§ Exercise description: The answer must be an exact transcription of the lines below from the first through the one containing "You are a GUI", with the pictures left out; please add nothing else.

§ Pixel coordinate grounding data:
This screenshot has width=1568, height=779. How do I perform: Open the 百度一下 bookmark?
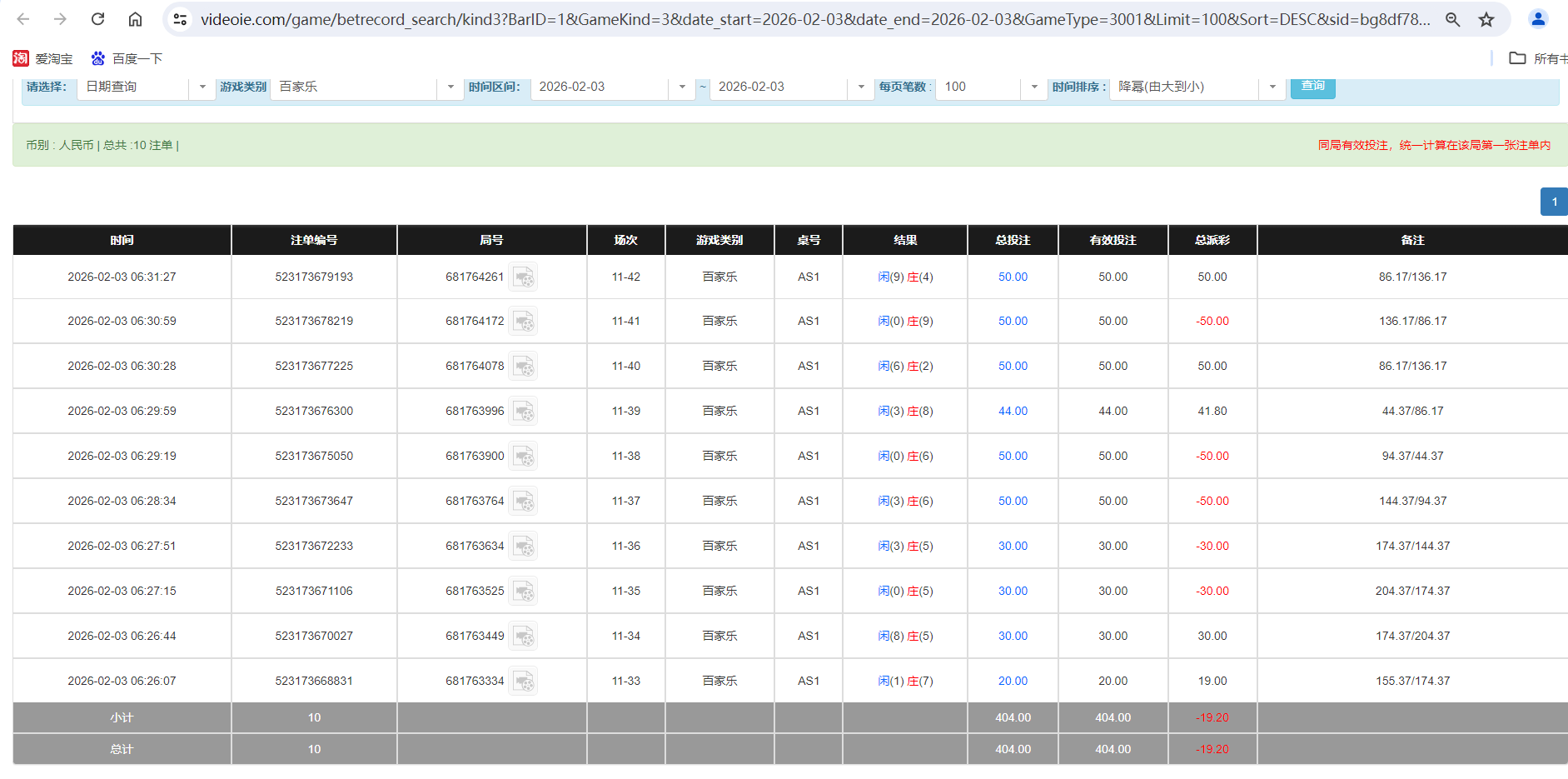pyautogui.click(x=127, y=58)
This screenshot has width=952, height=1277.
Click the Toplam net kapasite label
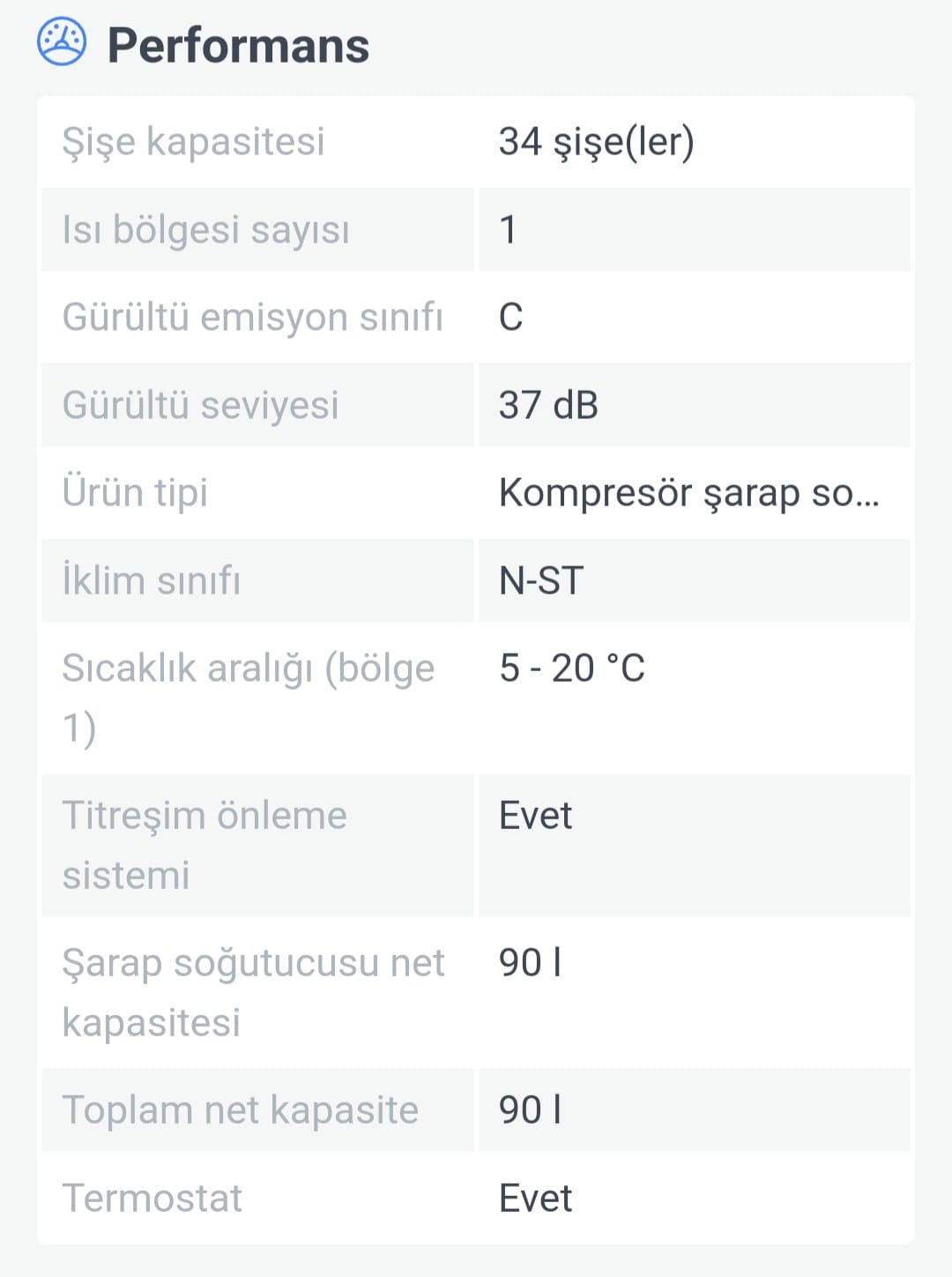(x=240, y=1110)
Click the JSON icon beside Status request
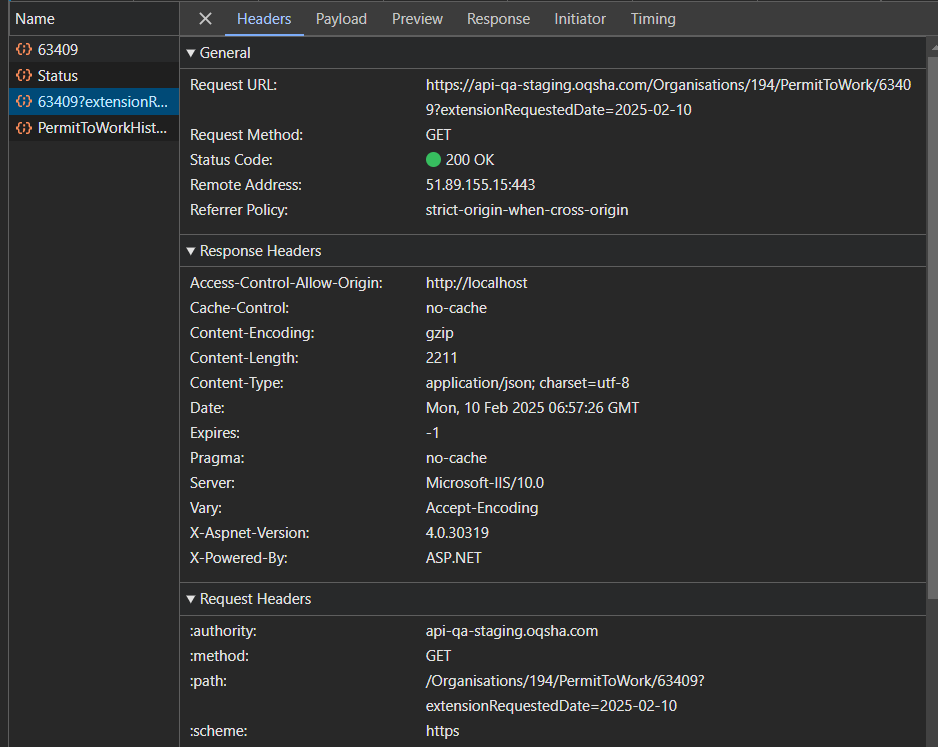The width and height of the screenshot is (938, 747). pyautogui.click(x=23, y=75)
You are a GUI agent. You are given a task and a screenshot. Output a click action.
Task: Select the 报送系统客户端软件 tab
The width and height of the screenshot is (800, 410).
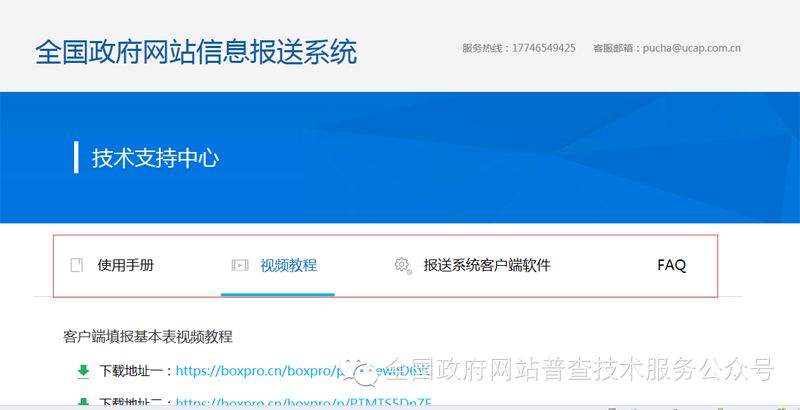point(486,265)
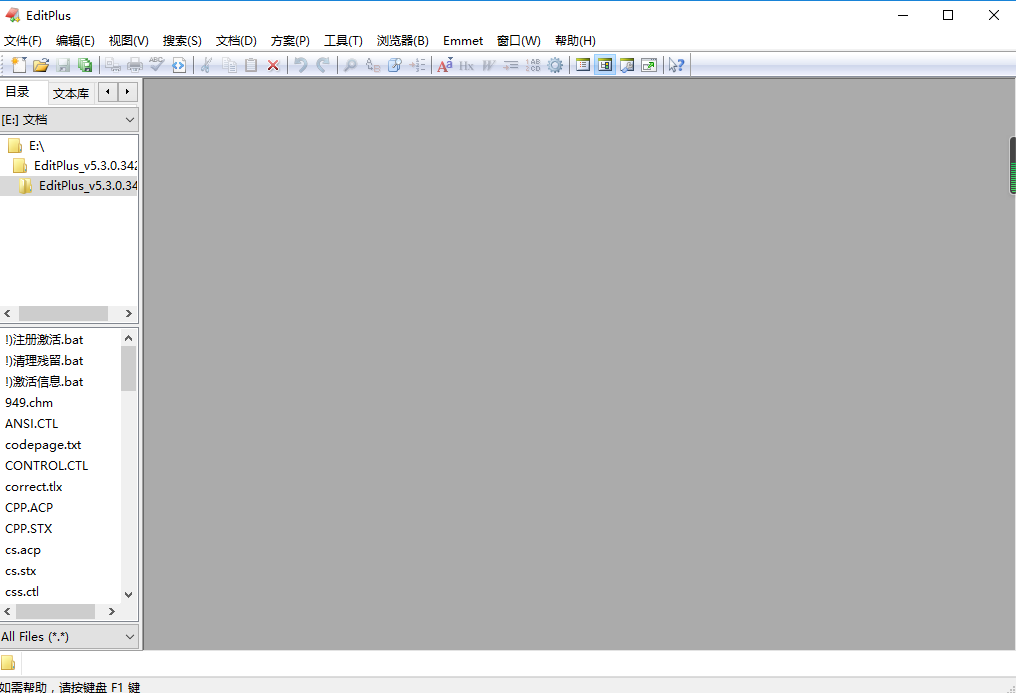This screenshot has width=1016, height=693.
Task: Switch to the 文本库 tab
Action: (x=70, y=92)
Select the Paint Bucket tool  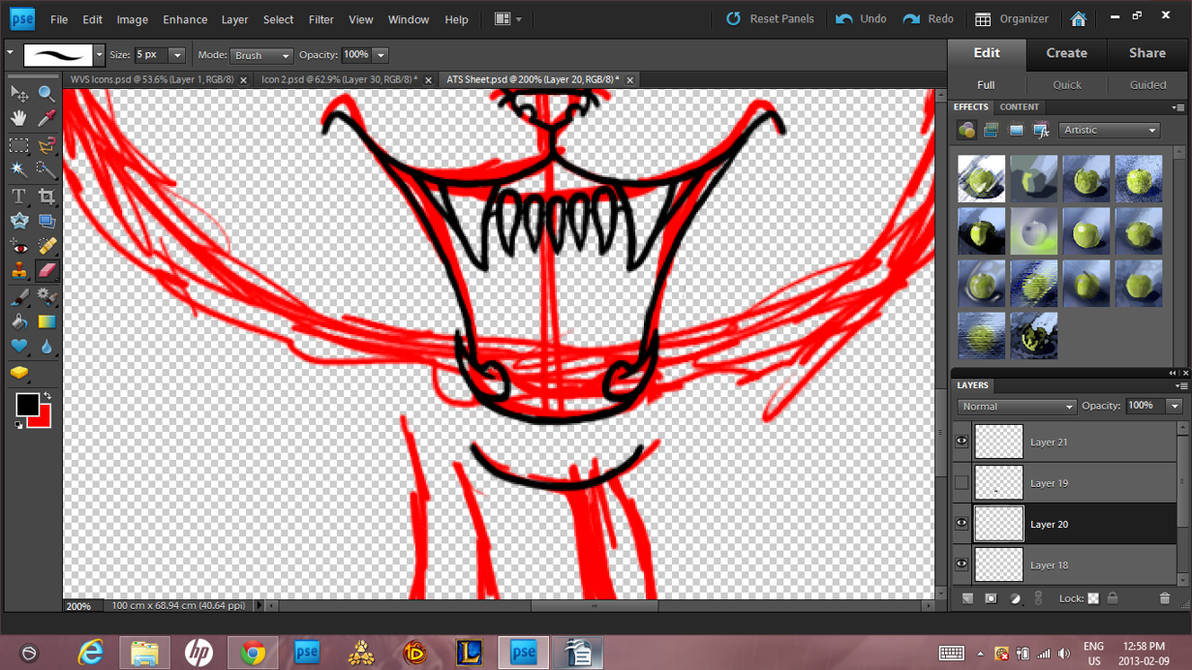coord(18,320)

§ Answer to this task:
This screenshot has width=1568, height=779. How do I perform: Open the 百度一下 bookmark?
pyautogui.click(x=127, y=58)
This screenshot has width=952, height=1277.
Click the Toplam net kapasite label
(x=240, y=1110)
Click the JSON icon beside Status request
The width and height of the screenshot is (938, 747). pyautogui.click(x=23, y=75)
You are a GUI agent. You are given a task and a screenshot. Output a click action.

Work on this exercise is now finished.